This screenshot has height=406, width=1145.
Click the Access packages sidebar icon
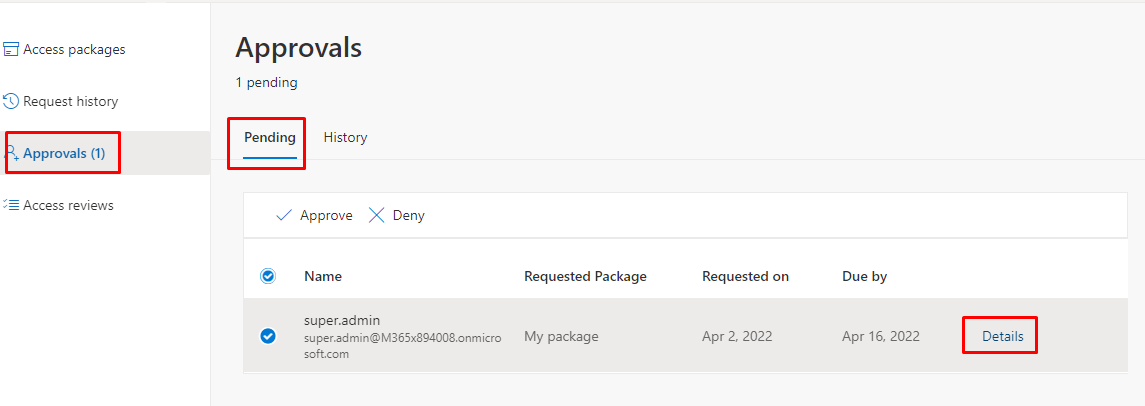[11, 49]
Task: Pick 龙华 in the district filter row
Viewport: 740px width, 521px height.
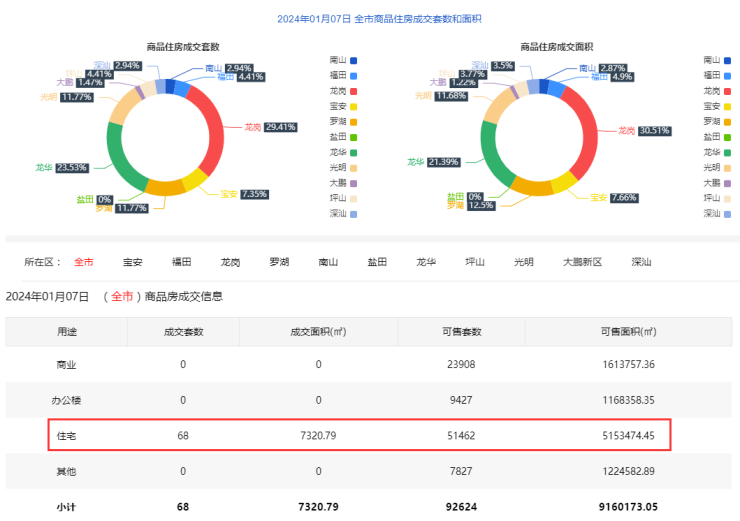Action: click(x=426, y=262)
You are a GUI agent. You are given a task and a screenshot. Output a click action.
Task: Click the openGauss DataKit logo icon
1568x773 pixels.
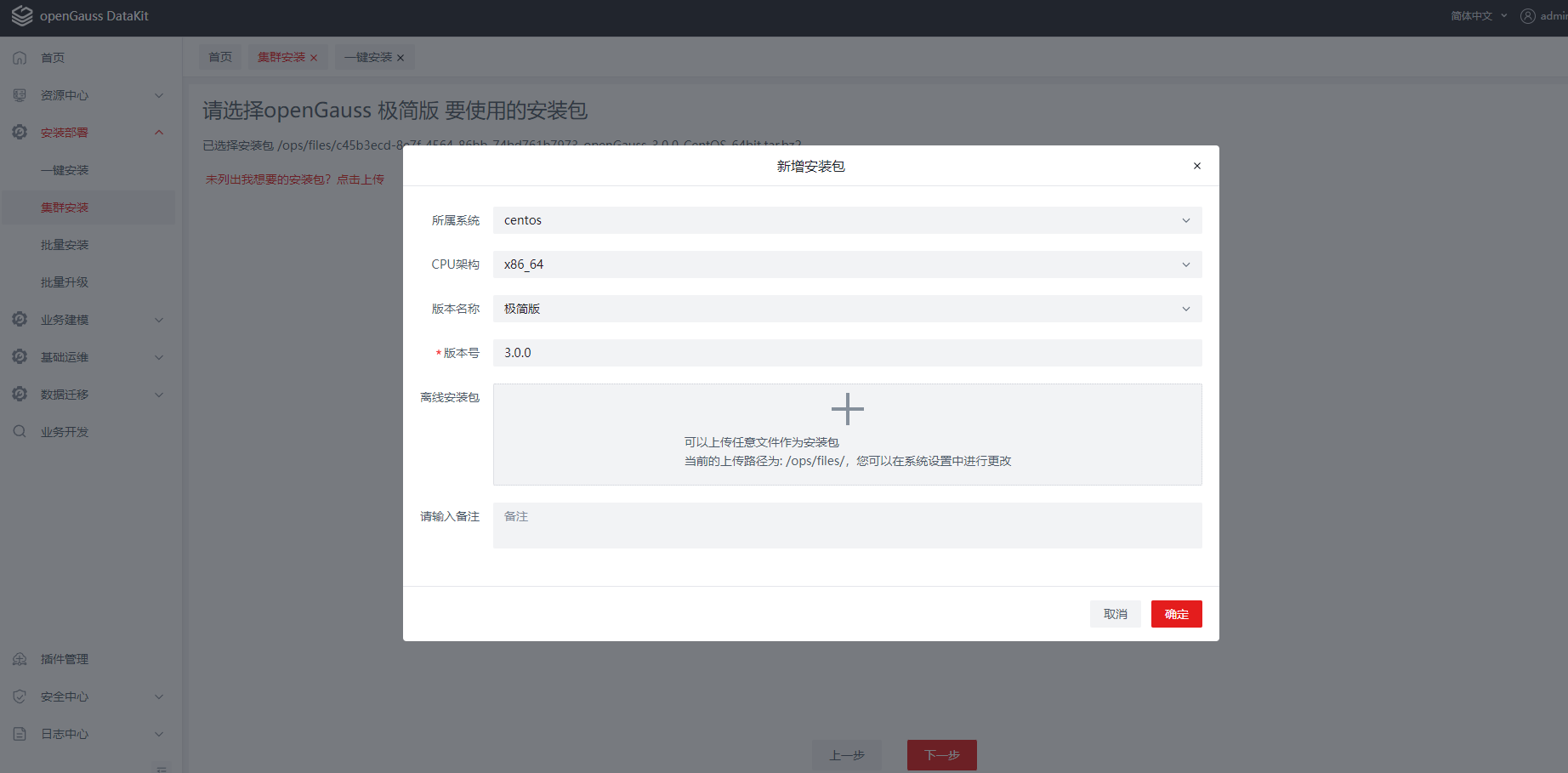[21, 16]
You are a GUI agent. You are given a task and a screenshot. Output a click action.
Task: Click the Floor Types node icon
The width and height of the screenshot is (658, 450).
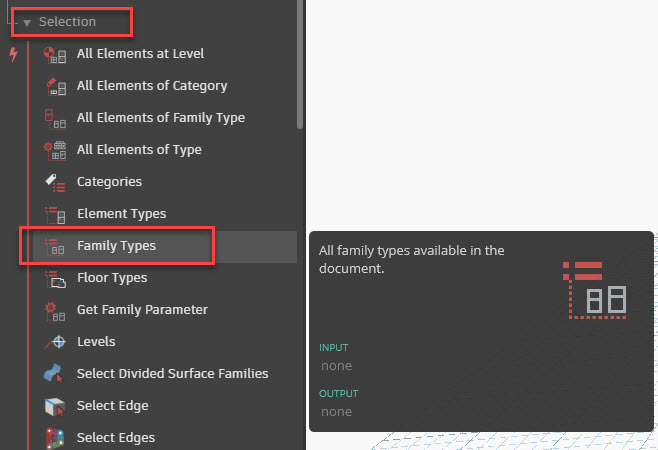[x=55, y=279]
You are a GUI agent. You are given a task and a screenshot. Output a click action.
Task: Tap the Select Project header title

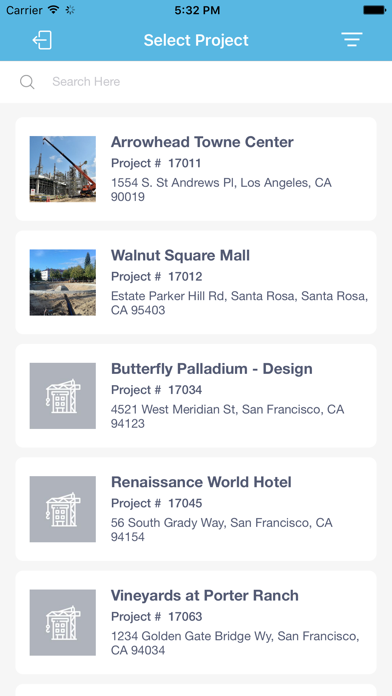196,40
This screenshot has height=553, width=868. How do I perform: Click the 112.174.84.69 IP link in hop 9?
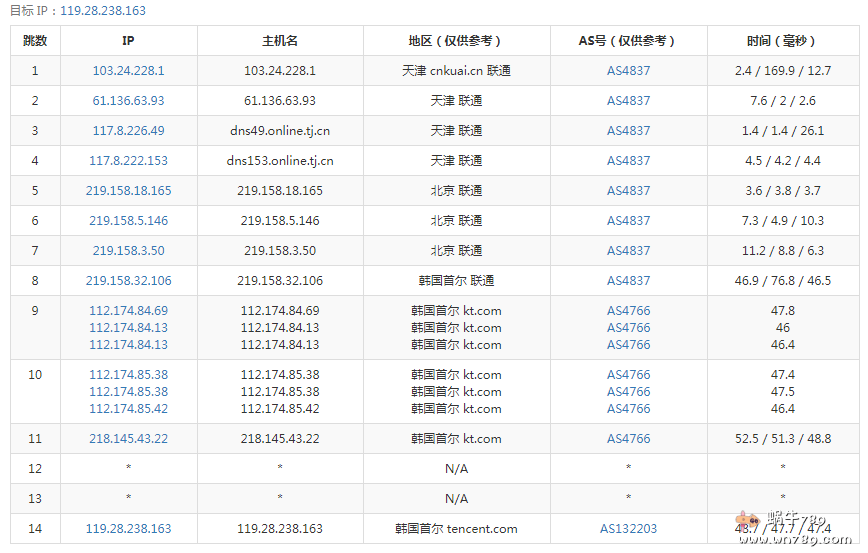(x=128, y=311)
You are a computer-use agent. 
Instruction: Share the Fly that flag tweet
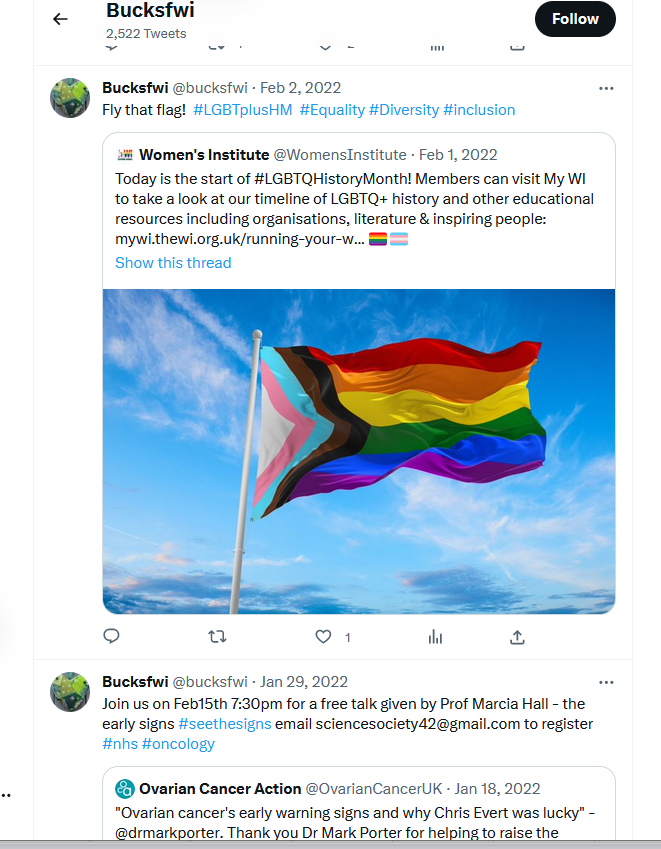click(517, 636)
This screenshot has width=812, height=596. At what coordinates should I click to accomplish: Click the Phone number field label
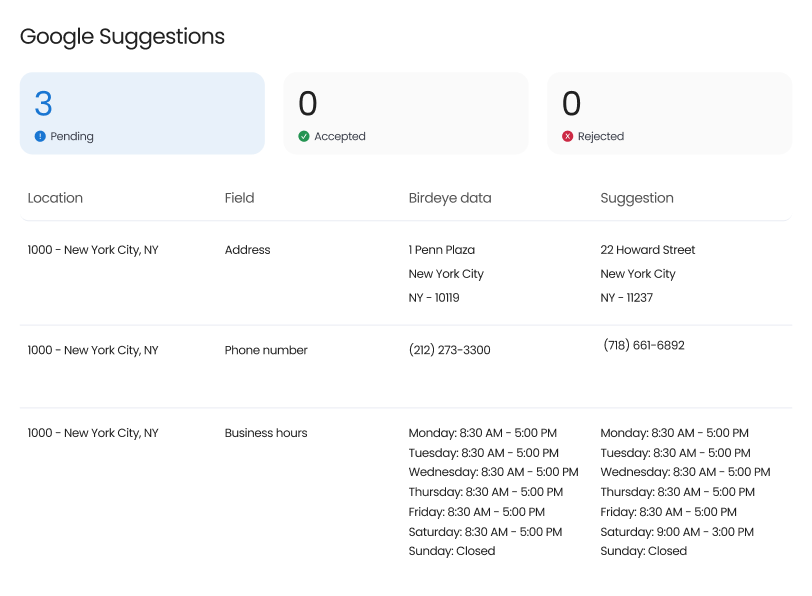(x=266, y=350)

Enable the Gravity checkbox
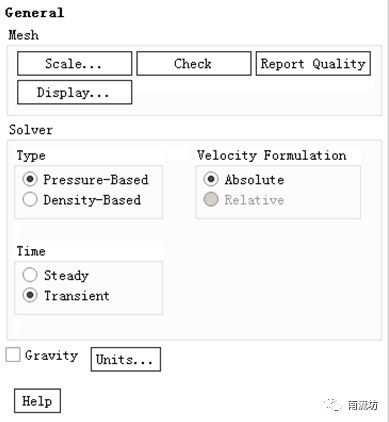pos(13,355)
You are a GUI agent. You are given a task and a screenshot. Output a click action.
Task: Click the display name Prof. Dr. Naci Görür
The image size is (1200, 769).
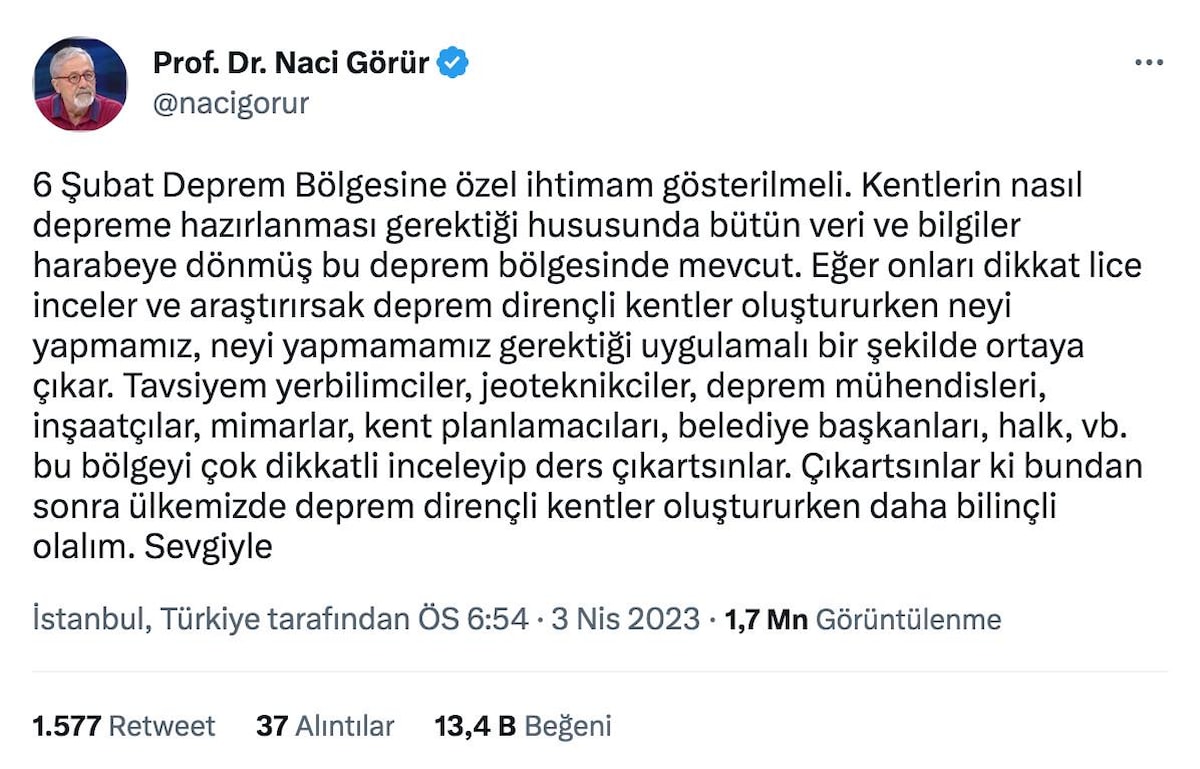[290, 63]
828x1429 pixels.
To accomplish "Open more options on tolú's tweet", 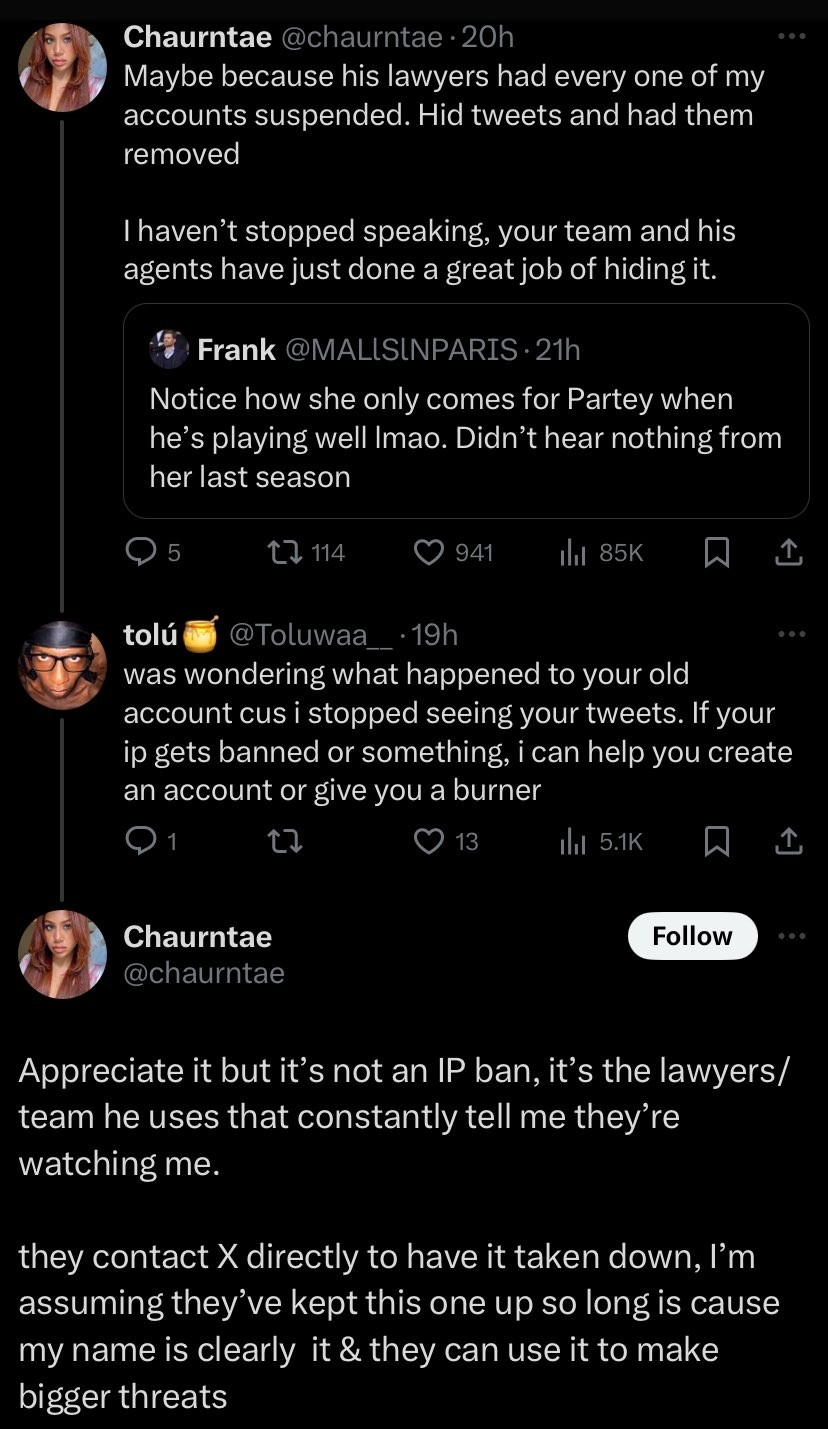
-=-=-
◆ Task statement
Take the material above and set it down exactly, minus the images.

◆ Answer for this exercise
This screenshot has height=406, width=1145.
Click the Access packages sidebar icon
[11, 49]
Task: Pick 龙华 in the district filter row
Viewport: 740px width, 521px height.
Action: click(x=426, y=262)
You are a GUI agent. You are given a task and a screenshot. Output a click action.
Task: Click the openGauss DataKit logo icon
1568x773 pixels.
[21, 16]
You are a GUI agent. You are given a task and a screenshot. Output a click action.
Task: Click the Floor Types node icon
The width and height of the screenshot is (658, 450).
[x=55, y=279]
You are a GUI agent. You are given a task and a screenshot. Output a click action.
Task: Tap the Select Project header title

196,40
This screenshot has height=553, width=868. How do I perform: Click the 112.174.84.69 IP link in hop 9?
(x=128, y=311)
You are a computer-use agent. 
Instruction: Share the Fly that flag tweet
click(517, 636)
This screenshot has width=812, height=596. At what coordinates should I click to accomplish: Click the Phone number field label
(x=266, y=350)

Enable the Gravity checkbox
pos(13,355)
You are a GUI agent. You are given a task and a screenshot. Output a click action.
Task: Click the display name Prof. Dr. Naci Görür
The image size is (1200, 769).
[290, 63]
828x1429 pixels.
To accomplish "Open more options on tolú's tweet", 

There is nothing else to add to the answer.